Supplied material:
========================
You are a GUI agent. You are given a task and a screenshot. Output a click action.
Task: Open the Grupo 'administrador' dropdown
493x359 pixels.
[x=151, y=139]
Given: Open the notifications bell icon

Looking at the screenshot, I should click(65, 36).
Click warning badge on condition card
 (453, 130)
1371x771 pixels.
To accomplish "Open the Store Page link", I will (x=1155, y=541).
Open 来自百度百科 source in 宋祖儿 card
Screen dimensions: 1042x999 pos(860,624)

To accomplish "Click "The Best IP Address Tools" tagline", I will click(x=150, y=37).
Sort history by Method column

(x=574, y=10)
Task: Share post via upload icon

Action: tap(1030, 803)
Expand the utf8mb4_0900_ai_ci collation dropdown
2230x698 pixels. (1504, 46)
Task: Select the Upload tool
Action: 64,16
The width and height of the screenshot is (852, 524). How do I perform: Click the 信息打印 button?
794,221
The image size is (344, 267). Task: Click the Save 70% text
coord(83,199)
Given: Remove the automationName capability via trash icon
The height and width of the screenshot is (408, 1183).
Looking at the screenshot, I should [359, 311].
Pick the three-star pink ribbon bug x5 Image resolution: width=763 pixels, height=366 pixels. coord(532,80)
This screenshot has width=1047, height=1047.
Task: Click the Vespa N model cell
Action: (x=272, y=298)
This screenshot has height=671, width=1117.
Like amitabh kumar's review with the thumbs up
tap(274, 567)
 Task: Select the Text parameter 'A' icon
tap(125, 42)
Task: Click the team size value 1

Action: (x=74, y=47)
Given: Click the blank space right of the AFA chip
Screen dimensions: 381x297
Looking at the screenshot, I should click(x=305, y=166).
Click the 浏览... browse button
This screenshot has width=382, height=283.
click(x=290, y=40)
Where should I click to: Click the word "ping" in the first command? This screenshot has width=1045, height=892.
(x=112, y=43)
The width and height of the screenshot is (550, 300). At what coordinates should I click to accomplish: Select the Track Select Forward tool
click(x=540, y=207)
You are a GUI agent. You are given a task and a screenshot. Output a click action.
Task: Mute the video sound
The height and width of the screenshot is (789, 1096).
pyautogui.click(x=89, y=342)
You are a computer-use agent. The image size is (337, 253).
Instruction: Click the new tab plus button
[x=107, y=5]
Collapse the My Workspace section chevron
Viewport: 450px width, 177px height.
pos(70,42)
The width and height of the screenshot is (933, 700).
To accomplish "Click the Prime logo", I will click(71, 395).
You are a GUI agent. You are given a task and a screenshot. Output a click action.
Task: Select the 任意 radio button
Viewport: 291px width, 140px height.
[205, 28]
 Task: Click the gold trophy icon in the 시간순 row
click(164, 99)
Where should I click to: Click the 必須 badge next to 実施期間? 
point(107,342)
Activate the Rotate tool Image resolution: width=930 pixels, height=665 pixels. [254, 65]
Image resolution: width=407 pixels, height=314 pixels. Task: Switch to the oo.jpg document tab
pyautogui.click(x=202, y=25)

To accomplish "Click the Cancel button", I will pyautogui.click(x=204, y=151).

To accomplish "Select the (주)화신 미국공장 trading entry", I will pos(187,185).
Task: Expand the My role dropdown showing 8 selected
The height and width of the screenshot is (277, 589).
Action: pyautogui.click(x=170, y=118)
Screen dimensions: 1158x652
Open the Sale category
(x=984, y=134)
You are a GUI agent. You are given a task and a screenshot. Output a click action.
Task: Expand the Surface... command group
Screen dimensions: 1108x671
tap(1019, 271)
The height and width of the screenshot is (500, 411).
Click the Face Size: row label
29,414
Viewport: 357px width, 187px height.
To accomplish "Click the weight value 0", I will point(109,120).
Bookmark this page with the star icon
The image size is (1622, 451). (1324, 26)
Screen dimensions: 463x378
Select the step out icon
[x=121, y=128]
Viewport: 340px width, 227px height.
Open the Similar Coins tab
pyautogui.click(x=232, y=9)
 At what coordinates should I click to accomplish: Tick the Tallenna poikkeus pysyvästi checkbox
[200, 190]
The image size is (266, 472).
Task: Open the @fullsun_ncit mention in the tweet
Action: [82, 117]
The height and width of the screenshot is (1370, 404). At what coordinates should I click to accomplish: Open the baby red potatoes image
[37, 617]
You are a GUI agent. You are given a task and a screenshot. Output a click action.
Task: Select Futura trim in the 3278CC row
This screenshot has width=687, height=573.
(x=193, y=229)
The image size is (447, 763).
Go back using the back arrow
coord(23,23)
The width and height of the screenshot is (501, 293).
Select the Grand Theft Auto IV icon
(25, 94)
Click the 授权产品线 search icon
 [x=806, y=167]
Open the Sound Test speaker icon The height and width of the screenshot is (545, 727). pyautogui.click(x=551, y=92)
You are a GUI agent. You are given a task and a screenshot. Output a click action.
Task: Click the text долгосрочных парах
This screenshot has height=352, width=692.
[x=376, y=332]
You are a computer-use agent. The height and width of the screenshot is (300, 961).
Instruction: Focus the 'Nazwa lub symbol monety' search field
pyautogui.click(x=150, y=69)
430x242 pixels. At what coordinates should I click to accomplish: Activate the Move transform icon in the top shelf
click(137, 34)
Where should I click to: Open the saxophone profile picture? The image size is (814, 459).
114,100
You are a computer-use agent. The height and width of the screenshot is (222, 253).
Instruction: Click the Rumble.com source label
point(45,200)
========================
Task statement: Please repeat the complete material exactly, with nothing omitted.

Exercise solution:
You are a GUI agent. You are given a task and a screenshot. Output a click action.
Task: Open the Grupo 'administrador' dropdown
493x359 pixels.
[x=151, y=139]
Given: Open the notifications bell icon

Looking at the screenshot, I should click(65, 36).
Click warning badge on condition card
 (453, 130)
1371x771 pixels.
To accomplish "Open the Store Page link", I will (x=1155, y=541).
Open 来自百度百科 source in 宋祖儿 card
Screen dimensions: 1042x999 pos(860,624)

To accomplish "Click "The Best IP Address Tools" tagline", I will click(x=150, y=37).
Sort history by Method column

(x=574, y=10)
Task: Share post via upload icon

Action: tap(1030, 803)
Expand the utf8mb4_0900_ai_ci collation dropdown
2230x698 pixels. (1504, 46)
Task: Select the Upload tool
Action: 64,16
The width and height of the screenshot is (852, 524). How do I perform: Click the 信息打印 button?
794,221
The image size is (344, 267). Task: Click the Save 70% text
coord(83,199)
Given: Remove the automationName capability via trash icon
The height and width of the screenshot is (408, 1183).
Looking at the screenshot, I should [359, 311].
Pick the three-star pink ribbon bug x5 Image resolution: width=763 pixels, height=366 pixels. coord(532,80)
This screenshot has width=1047, height=1047.
Task: Click the Vespa N model cell
Action: (x=272, y=298)
This screenshot has height=671, width=1117.
Like amitabh kumar's review with the thumbs up
tap(274, 567)
 Task: Select the Text parameter 'A' icon
tap(125, 42)
Task: Click the team size value 1

Action: (x=74, y=47)
Given: Click the blank space right of the AFA chip
Screen dimensions: 381x297
Looking at the screenshot, I should click(x=305, y=166).
Click the 浏览... browse button
This screenshot has width=382, height=283.
click(x=290, y=40)
Where should I click to: Click the word "ping" in the first command? This screenshot has width=1045, height=892.
(x=112, y=43)
The width and height of the screenshot is (550, 300). At what coordinates should I click to accomplish: Select the Track Select Forward tool
click(x=540, y=207)
You are a GUI agent. You are given a task and a screenshot. Output a click action.
Task: Mute the video sound
The height and width of the screenshot is (789, 1096).
pyautogui.click(x=89, y=342)
You are a computer-use agent. The image size is (337, 253).
Instruction: Click the new tab plus button
[x=107, y=5]
Collapse the My Workspace section chevron
Viewport: 450px width, 177px height.
pos(70,42)
The width and height of the screenshot is (933, 700).
To accomplish "Click the Prime logo", I will click(71, 395).
You are a GUI agent. You are given a task and a screenshot. Output a click action.
Task: Select the 任意 radio button
Viewport: 291px width, 140px height.
[205, 28]
 Task: Click the gold trophy icon in the 시간순 row
click(164, 99)
Where should I click to: Click the 必須 badge next to 実施期間? 
point(107,342)
Activate the Rotate tool Image resolution: width=930 pixels, height=665 pixels. [254, 65]
Image resolution: width=407 pixels, height=314 pixels. Task: Switch to the oo.jpg document tab
pyautogui.click(x=202, y=25)

To accomplish "Click the Cancel button", I will pyautogui.click(x=204, y=151).

To accomplish "Select the (주)화신 미국공장 trading entry", I will pos(187,185).
Task: Expand the My role dropdown showing 8 selected
The height and width of the screenshot is (277, 589).
Action: pyautogui.click(x=170, y=118)
Screen dimensions: 1158x652
Open the Sale category
(x=984, y=134)
You are a GUI agent. You are given a task and a screenshot. Output a click action.
Task: Expand the Surface... command group
Screen dimensions: 1108x671
tap(1019, 271)
The height and width of the screenshot is (500, 411).
Click the Face Size: row label
29,414
Viewport: 357px width, 187px height.
To accomplish "Click the weight value 0", I will point(109,120).
Bookmark this page with the star icon
The image size is (1622, 451). (1324, 26)
Screen dimensions: 463x378
Select the step out icon
[x=121, y=128]
Viewport: 340px width, 227px height.
Open the Similar Coins tab
pyautogui.click(x=232, y=9)
 At what coordinates should I click to accomplish: Tick the Tallenna poikkeus pysyvästi checkbox
[200, 190]
The image size is (266, 472).
Task: Open the @fullsun_ncit mention in the tweet
Action: [82, 117]
The height and width of the screenshot is (1370, 404). At what coordinates should I click to accomplish: Open the baby red potatoes image
[37, 617]
You are a GUI agent. You are given a task and a screenshot. Output a click action.
Task: Select Futura trim in the 3278CC row
This screenshot has width=687, height=573.
(x=193, y=229)
The image size is (447, 763).
Go back using the back arrow
coord(23,23)
The width and height of the screenshot is (501, 293).
Select the Grand Theft Auto IV icon
(25, 94)
Click the 授权产品线 search icon
 [x=806, y=167]
Open the Sound Test speaker icon The height and width of the screenshot is (545, 727). pyautogui.click(x=551, y=92)
You are a GUI agent. You are given a task and a screenshot. Output a click action.
Task: Click the text долгосрочных парах
This screenshot has height=352, width=692.
[x=376, y=332]
You are a computer-use agent. The height and width of the screenshot is (300, 961).
Instruction: Focus the 'Nazwa lub symbol monety' search field
pyautogui.click(x=150, y=69)
430x242 pixels. At what coordinates should I click to accomplish: Activate the Move transform icon in the top shelf
click(137, 34)
Where should I click to: Open the saxophone profile picture? The image size is (814, 459).
114,100
You are a computer-use agent. The height and width of the screenshot is (222, 253).
Instruction: Click the Rumble.com source label
point(45,200)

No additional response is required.